Hip endoprosthesis surgery is a replacement of the dysfunctional joint with an artificial one. Often, the hip is damaged as the result of an illness or injury. In such cases, joint replacement is the best solution to restore its function.
This operation is widely used around the world, because it allows patients quickly to return to their normal life and to lead an active lifestyle without suffering from accompanying joint pain. The main indications for hip replacement are various traumatic lesions of the hip joint, rheumatoid arthritis and osteoarthritis, ankylosing spondylitis, infections or other types of lesions of femoral head etc.
Of course, the hip joint is one of the most important joints of the human locomotor system. It belongs to a group of joints of the globular type, bears a large load, and performs a significant amount of work, including flexion, extension and abduction, as well as inside and outside movements. The joint includes a femoral head and a ligament that connects it with the acetabulum.
From the standpoint of physics, the hip joint functions because the head of the femur is situated on the long bone that fits into the acetabulum, a socket located in a complex of pelvic bones. To ensure smooth movements, the acetabulum is filled with a special adipose tissue, and smooth motion of the femoral head in the cavity is ensured by the presence of a special soft cartilage that forms a kind of shell around the head. In addition, the whole structure of the joint is immersed in a fibrous capsule, stabilized by strong ligaments. Finally, the entire capsule is covered by another special envelope that includes an additional adipose pad. The lower area of the joint has a special slot through which an additional ligament and a collection of blood vessels, feeding the joint, enter. Within the hip joint there are a number of small, strengthening ligaments, which enable the normal functioning of the joint. In intact and healthy joints, all the surfaces (the cavity and the femoral head) are covered with a special soft cartilage that provides soft movements and acts as a shock absorber for all kinds of human movements in a vertical position.

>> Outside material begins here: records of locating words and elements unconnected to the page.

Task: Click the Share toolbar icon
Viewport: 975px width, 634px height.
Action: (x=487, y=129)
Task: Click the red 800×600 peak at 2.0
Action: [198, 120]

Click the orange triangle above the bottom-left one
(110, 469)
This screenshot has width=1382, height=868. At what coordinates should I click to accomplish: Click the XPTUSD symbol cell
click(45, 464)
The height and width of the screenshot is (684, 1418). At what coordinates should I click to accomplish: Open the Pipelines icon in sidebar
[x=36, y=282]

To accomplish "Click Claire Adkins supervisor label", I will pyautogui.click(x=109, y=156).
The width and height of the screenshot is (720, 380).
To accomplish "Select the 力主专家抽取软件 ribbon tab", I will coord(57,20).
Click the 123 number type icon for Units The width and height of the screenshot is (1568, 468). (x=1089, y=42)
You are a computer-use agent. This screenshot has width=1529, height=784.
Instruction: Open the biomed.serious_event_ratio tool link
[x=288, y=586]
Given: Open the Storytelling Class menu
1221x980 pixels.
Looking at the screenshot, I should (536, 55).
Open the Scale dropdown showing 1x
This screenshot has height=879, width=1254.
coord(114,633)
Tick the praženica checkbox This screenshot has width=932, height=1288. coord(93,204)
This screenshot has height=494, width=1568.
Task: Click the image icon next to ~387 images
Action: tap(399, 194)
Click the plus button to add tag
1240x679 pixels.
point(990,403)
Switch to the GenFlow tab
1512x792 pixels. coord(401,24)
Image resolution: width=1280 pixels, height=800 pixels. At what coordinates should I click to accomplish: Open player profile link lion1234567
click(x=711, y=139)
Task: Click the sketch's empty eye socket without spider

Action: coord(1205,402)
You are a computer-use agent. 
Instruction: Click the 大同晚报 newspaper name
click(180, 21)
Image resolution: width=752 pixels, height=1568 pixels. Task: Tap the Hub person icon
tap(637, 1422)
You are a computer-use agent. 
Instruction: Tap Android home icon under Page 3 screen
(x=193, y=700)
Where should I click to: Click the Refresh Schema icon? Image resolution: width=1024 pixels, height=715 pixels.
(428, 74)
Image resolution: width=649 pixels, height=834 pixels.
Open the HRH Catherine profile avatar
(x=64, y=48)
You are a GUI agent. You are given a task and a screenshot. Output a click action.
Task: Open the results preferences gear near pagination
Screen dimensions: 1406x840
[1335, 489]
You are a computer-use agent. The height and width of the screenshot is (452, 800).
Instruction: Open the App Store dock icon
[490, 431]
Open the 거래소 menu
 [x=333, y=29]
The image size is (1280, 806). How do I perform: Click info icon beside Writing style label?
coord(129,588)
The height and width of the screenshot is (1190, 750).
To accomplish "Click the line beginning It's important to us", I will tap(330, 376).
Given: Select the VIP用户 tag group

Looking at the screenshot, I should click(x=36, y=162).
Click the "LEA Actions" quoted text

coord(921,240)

One of the most common types of disease, which brings significant discomfort and pain in the hip joint, is the destruction or degradation of the joint cartilage: coxarthrosis or osteoarthritis. These diseases are considered to have a slow and chronic course, and they usually lead to a gradual degradation of the hip joint function, and possibly other joints.
Typically, the disease is characterized by periods of inflammation of different continuation, which are normally accompanied by moderate or severe pain in the joints. Patients usually seek medical attention during such periods of exacerbation. The main complaints are pain in the side or groin, in the front of the thighs or in the knee, pain in an upright or sitting position, walking and so on.
Diseases associated with impaired hip joints often occur by patients over 60-65 years. In addition to age-related changes and the overall aging of the body, causing problems with the hip joint, a variety of fractures, injuries, arthritis and circulatory disorders of the joint can also be responsible for the symptoms. To decide whether to conduct a hip endoprosthesis operation, your physician has to consider a wide range of factors, such as age and overall health condition, the frequency and severity of pain in the joints, physical changes in the structure of the joint, and so on.
Artificial hip joints are made of special, high-strength materials that correspond to very high requirements of compatibility with the patient''s body and absence of hazaradous elements. In particular, the surfaces of artificial hip joints that move in the process of human activity are regularly subjected to friction. Thus, these once are made only from certain metal alloys, special polymers or ceramics.
It is acceptable for the friction surfaces that have contact with other surfaces to be metal-metal, metal-plastic, or ceramics-ceramics. According to physicians'' estimates, the best and most widely used joint replacement is a pair of "plastic-metal" pieces that can provide excellent and long-term joint function, even though it has a significant drawback — rapid erosion of the plastic. During physical activity, plastic particles fall into the joint tissue and lead to a significant loosening of the joint. This, in turn, creates the need for a repeated surgical intervention. In this context, a pair of "ceramic-ceramics" may seem preferable, but they are used much less frequently, since this material is characterized by its lower strength and difficulty in manufacturing. More often, the replacement joint will be metal to metal with low wear-and-tear and relatively high strength characterisitcs. A metal prosthesis may work without replacement about 20 years.
About 95% of these operations are successful, and the implanted hip joint functions normally during the whole period. As a rule, after a few months, the patient returns to his/her previous level of activity. In many cases, the full recovery is possible, and people can even do active sports. During the recovery period, however, it is very important to avoid lifting heavy loads, jumping or any sudden movements.
Artificial hips, of course, are subject to wear, so how long the prosthesis will last depends upon many factors: for example, the quality of the prosthesis, the quality of the operation for its installation, and how well the patient follows all the rules and guidelines during the rehabilitation period. It is believed that young people are more active than older patients, so young people often wear out a prosthesis sooner than old people.
According to the statistics, 95% of hip replacements serve around 15-20 years, before a significant loosening or mechanical destruction of the prosthesis. After that, the joint starts to hurt. In such cases, a second surgery, known as auditing, is performed. During auditing, the old prosthesis is removed and a new one is installed.